Don’t Have The Business Valued Regularly: Knowing the value of your business keeps an owner in control of his or her largest most valuable asset. If the value outcome isn’t what is desired, the owner is now in a position of control and can therefore make strategic changes to increase the value. Just because a company’s sales or gross profit are increasing doesn’t necessarily mean its value is increasing. Regular business valuations provide owners with a real-time “report card,” tracking changes in business value to identify and eliminate value inhibiting and destructive behaviors that often appear to be “business as usual.” As a general rule, a valuation should be updated approximately every one to two years, or under the following conditions: A) When a significant change in assets occurs (e.g., the company makes a substantial investment in equipment or other tangible assets, or sales change notably); B) When tax laws change; and C) When intentions change— either for personal reasons (marriage, divorce) or for professional reasons (bringing in new shareholders, or buying out or rewarding key employees). Business owners should engage only a credentialed and unbiased valuation expert who has extensive experience valuing companies within the particular industry.
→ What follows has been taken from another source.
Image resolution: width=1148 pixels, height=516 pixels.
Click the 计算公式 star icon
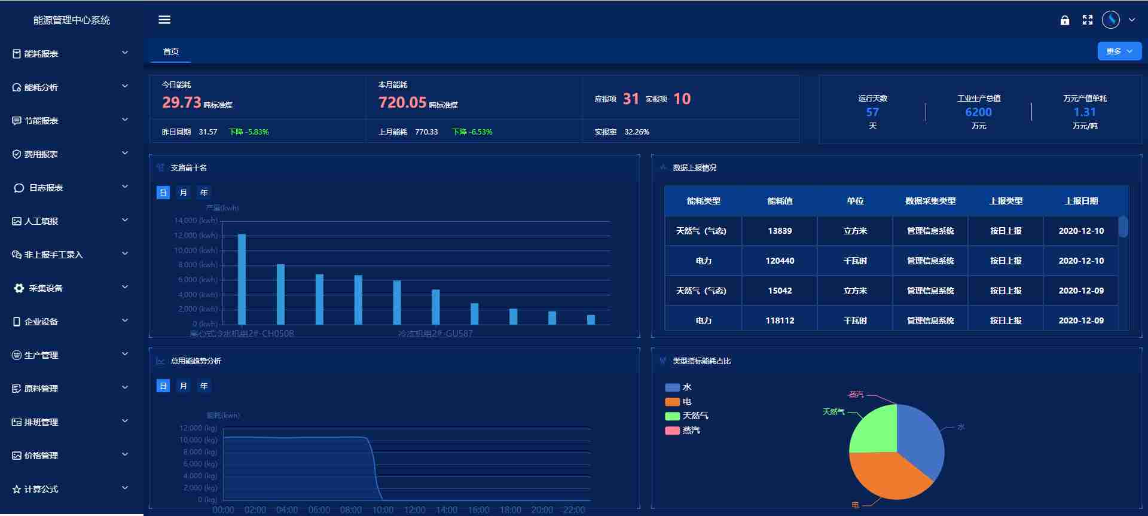(x=17, y=489)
Ignore The Competition: If you are not watching what competitors are doing wrong and what they are doing successfully, then you are not learning from their mistakes and conquests. Learning vicariously is a beautiful thing that can save you time, aggravation and money. But be careful: this is not a “‘monkey see, monkey do” strategy. An owner must judge what is most appropriate for his or her company by making the best decisions based on all available information, which includes keeping an eye on the activities-on of the competition.